DATA FOR REVIEW:
####################

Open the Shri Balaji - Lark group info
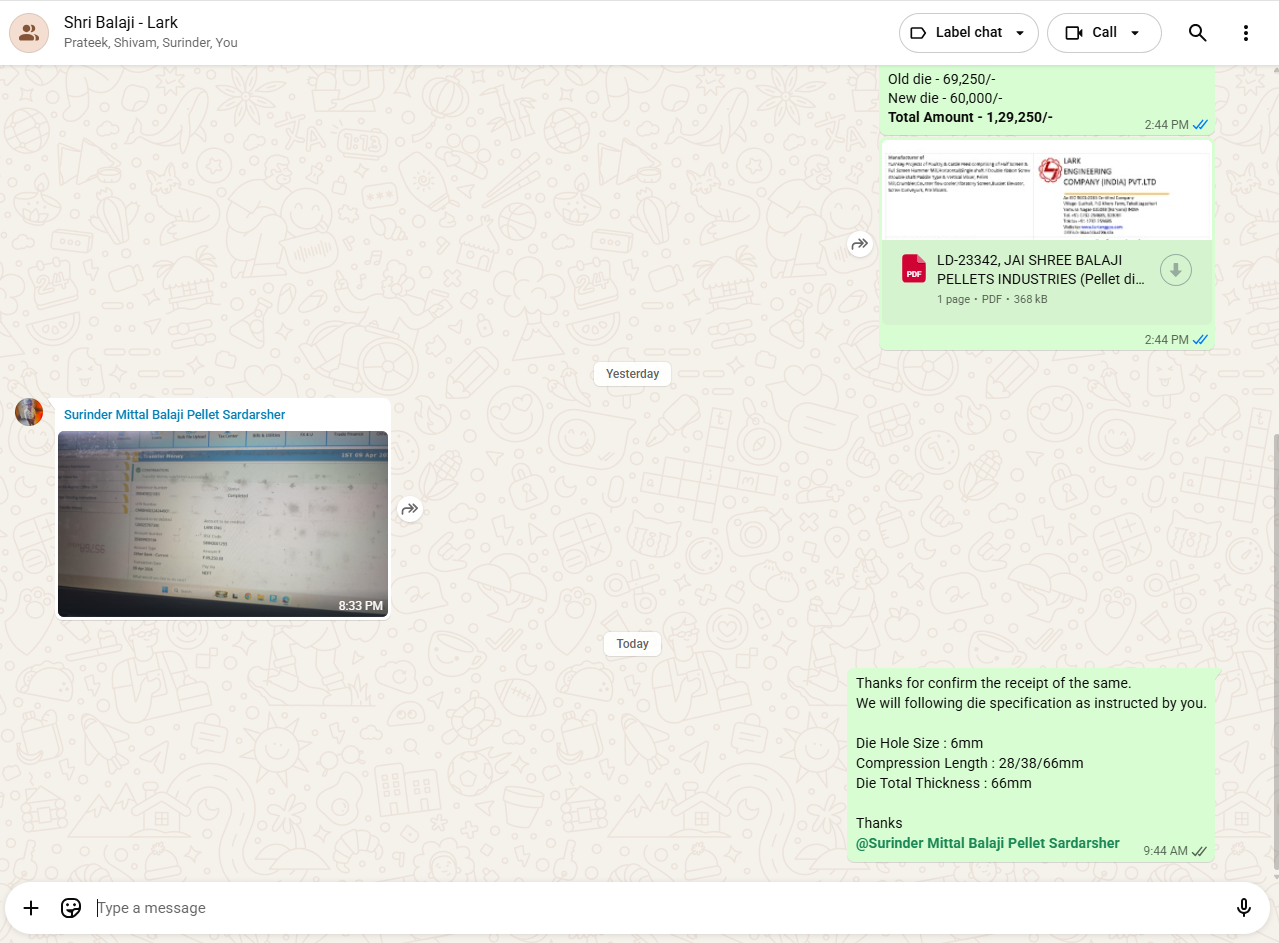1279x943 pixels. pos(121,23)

####################

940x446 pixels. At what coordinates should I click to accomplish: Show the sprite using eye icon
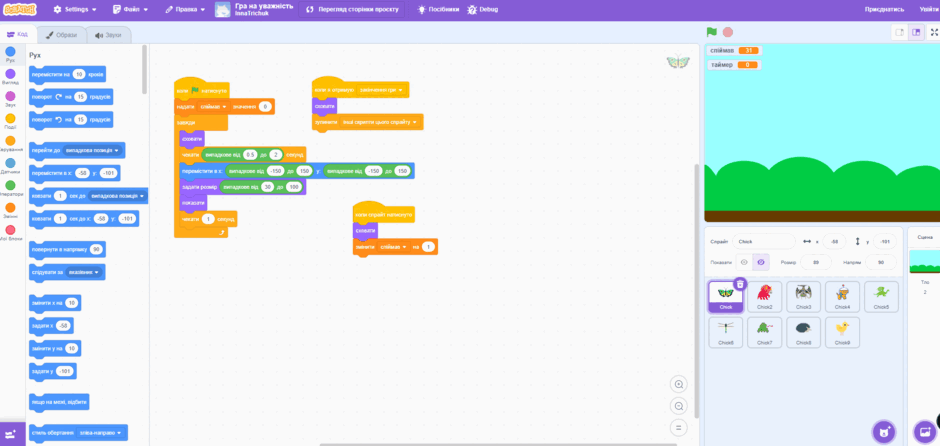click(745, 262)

####################

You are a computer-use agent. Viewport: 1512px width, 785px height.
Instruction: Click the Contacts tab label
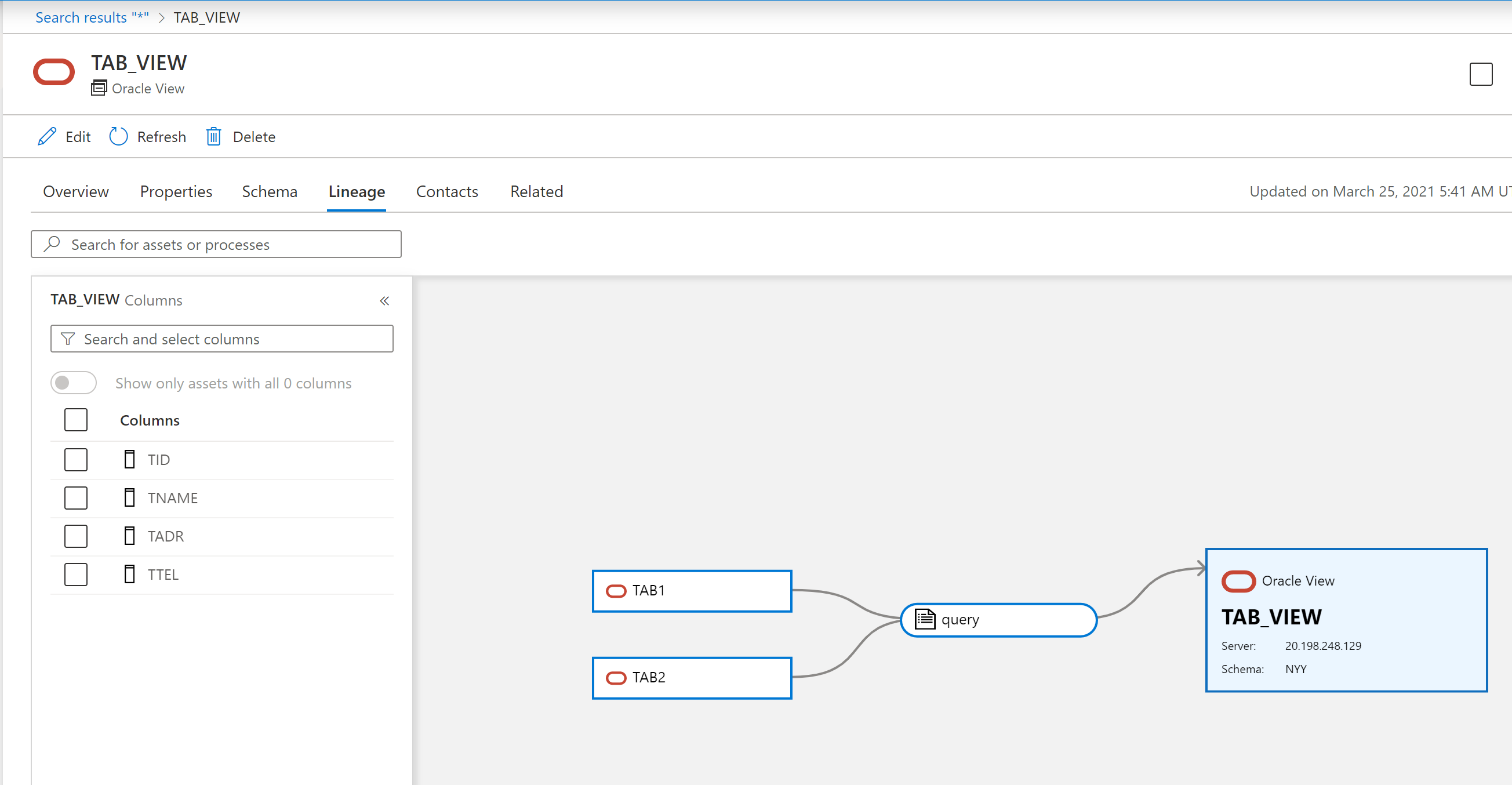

####################

TASK TO CARRY OUT:
Copy the stretch of the records above that runs from the line with "You are a computer-use" through the line with "Instruction: Click the Contacts tab label". Both end lines belong in the copy, and nothing else does.

OUTPUT OF THE EXERCISE:
You are a computer-use agent. Viewport: 1512px width, 785px height.
Instruction: Click the Contacts tab label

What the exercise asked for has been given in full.